§ 課題
**1)** 次の(a)〜(c)が本文の内容と合っているかを判断し、それぞれ「はい」か「いいえ」で答えてください。判断の決め手となる本文の語句も、そのまま引用してください。
(a) 筆者は、中国がAVを日本のようにマネできない理由を法律の厳しさだと認めている。
(b) 筆者の母親の時代には、セックスのときに声を出しただけで淫売扱いされた。
(c) 中国人が日本をマネできない分野として、本文は三つを挙げている。
**2)** 本文で、中国人が日本をマネできないとされている二つの分野は何ですか。
**3)** 本文の要点を二文でまとめてください。

§ 本文
それでも中国人が逆立ちしても日本をマネできない分野が二つございます。アダルト・ビデオ(AV)とお米です。
なんでAVでマネができないのか。法律が厳しいからという意見もありますが、日本だって緩くはないですよ。前科七犯の私が言うのだから間違いない(笑)。
AVというのはつまるところ、女優さんのパフォーマンスの世界だからなんです。女性の元気、自由度、成熟度、民度が高くないとAVは成立しないんです。男尊女卑、女性が男性の所有物であるかのような抑圧された世界では、AVは生まれないんですね。
だから中国でも韓国でも、東南アジアを見渡してもアジアで日本を凌駕するAVは作れない。中国なんて、日本製AVの違法コピーが20億万枚も流通していると言われています。職場とか隣近所のみなさんで朝の二時三時まで上映会してるんだから、凄いよ(笑)。
日本の女性は多のアジアの国の女性と比べて、社会的解放が進んでいます。いきおい、セックスも自ら楽しむ術を心得ている。もうロシアのボリショイサーカスの短剣呑みでもここまで呑めないだろうというぐらいに日本の女性はチンポを呑み込みますからね。
一億淫売かというかというぐらいに、どんな素人女性でもそれぐらいはできるんです。上に乗ればファミコンの高橋名人もかくやというぐらい、秒間三回のグラインドくらいしてみせます。
私の母親の時代なんて、セックスのときに声を出したぐらいで淫売扱いでしたからね。セックスが男から常に求められるもの、女は常に付き合わされるものだった時代から、男女が拮抗して平等に楽しむ時代になりました。だからこそ、日本のAVの女優さんたちが魅力的に映るわけですよ。
AVは生活レベルや知的レベルや日本の情感や品格というものが結集されているものなんです。

§ データ抜粋
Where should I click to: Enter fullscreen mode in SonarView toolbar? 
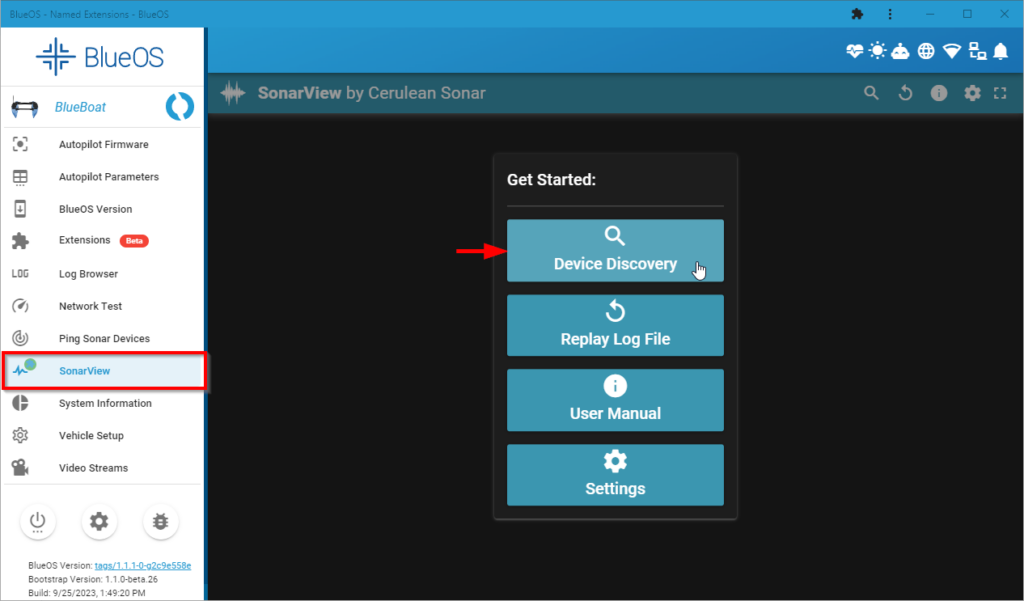click(x=1000, y=92)
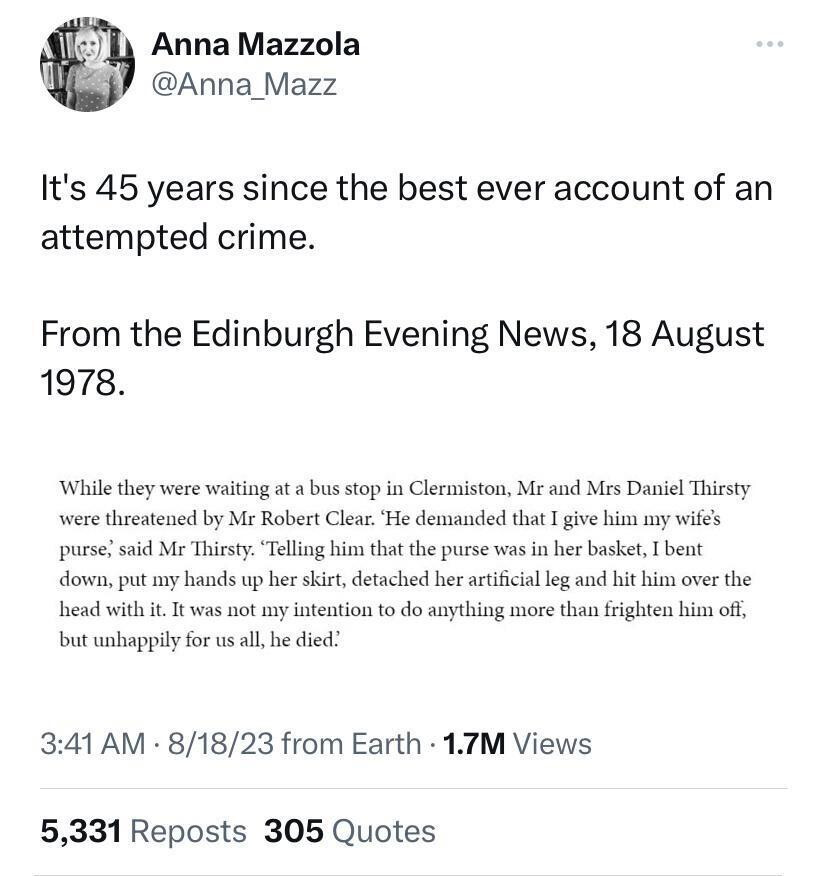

§ 解答
**1)**
(a) いいえ。「法律が厳しいからという意見もありますが、日本だって緩くはないですよ。」
(b) はい。「私の母親の時代なんて、セックスのときに声を出したぐらいで淫売扱いでしたからね。」
(c) いいえ。「それでも中国人が逆立ちしても日本をマネできない分野が二つございます。」

**2)** アダルト・ビデオ(AV)とお米です。

**3)** AVは女優のパフォーマンスの世界であり、女性の元気、自由度、成熟度、民度が高くないと成立しないため、男尊女卑の抑圧された世界では生まれない。日本の女性は社会的解放が進み、男女が平等に楽しむ時代になったからこそ、日本のAV女優は魅力的に映るとされている。